Wadephuls EU-Reform: Weniger Veto, mehr Koalitionen der Willigen
Bundesaußenminister Johann Wadephul legt ehrgeizigen Reformplan für die EU vor
Der deutsche Außenminister Johann Wadephul hat einen mutigen Reformvorschlag für die Europäische Union vorgelegt. Das Ziel: Die EU soll flexibler werden, indem die Abhängigkeit von Einzelvetos der Mitgliedstaaten verringert wird. Der Vorstoß kommt zu einer Zeit, in der die Sorge wächst, der Block könne in Außen- und Sicherheitspolitik nicht schnell genug handeln.
Der Plan ist eine Reaktion auf jahrelange Frustration über die Entscheidungsfindung in der EU. Frühere Reformversuche – etwa die gescheiterte EU-Verfassung oder die Folgen des Brexits – haben gezeigt, wie schwer es ist, einen Konsens zu erreichen. Wadephuls Lösung sieht zwar kein vollständiges Abschaffen des Vetorechts vor, führt aber Mechanismen ein, um es im Bedarfsfall zu umgehen.

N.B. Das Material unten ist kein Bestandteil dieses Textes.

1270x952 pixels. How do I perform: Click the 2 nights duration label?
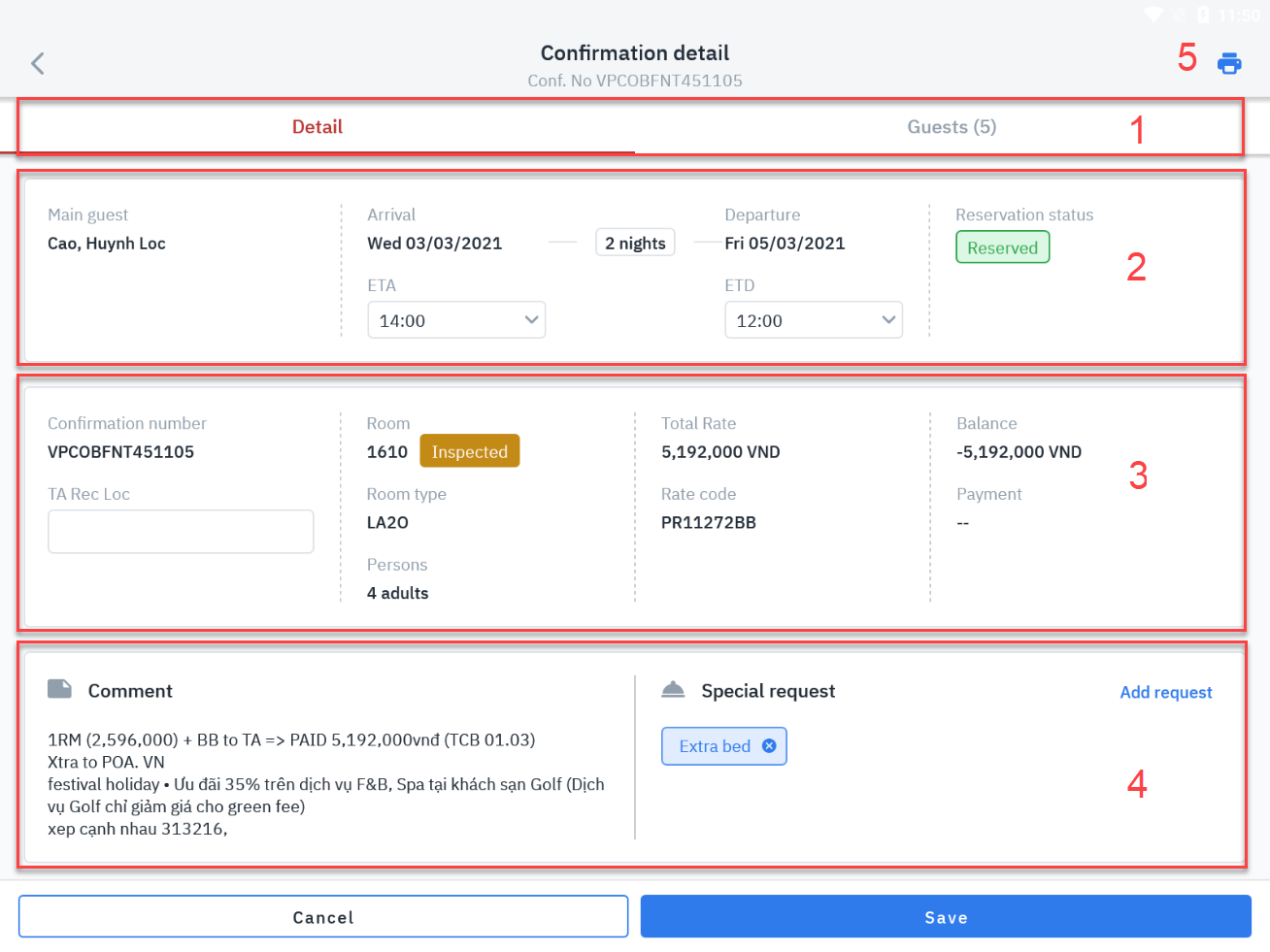(635, 243)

Ein zentraler Ansatz ist die Bildung von „Koalitionen der Willigen“ – Gruppen von Mitgliedstaaten, die Vorhaben vorantreiben können, selbst wenn andere dagegen sind. Damit sollen Spannungen zwischen den Ländern abgebaut werden, ohne den Fortschritt zu blockieren. Zudem zielt der Vorschlag darauf ab, den Beitrittsprozess neuer Mitglieder zu beschleunigen.
Die Debatte über die europäische Eigenständigkeit hat seit der Amtszeit von Donald Trump an Fahrt aufgenommen. Dessen Skepsis gegenüber der NATO und den transatlantischen Beziehungen zwang Europa, die eigene Verteidigungspolitik und Außenpolitik zu überdenken. Wadephuls Plan passt in den größeren Trend einer zunehmenden Aufrüstung Europas, die vor allem durch wachsende antirussische Stimmungen vorangetrieben wird.
Würden die Reformen umgesetzt, könnte sich die Arbeitsweise der EU grundlegend ändern: Entscheidungen in Außenpolitik und Erweiterungspolitik könnten schneller fallen, während die Macht einzelner Vetorechte geschwächt würde. Gleichzeitig wirft der Plan die Frage auf, ob kleinere Mitgliedstaaten künftig noch genug Einfluss im Block behalten.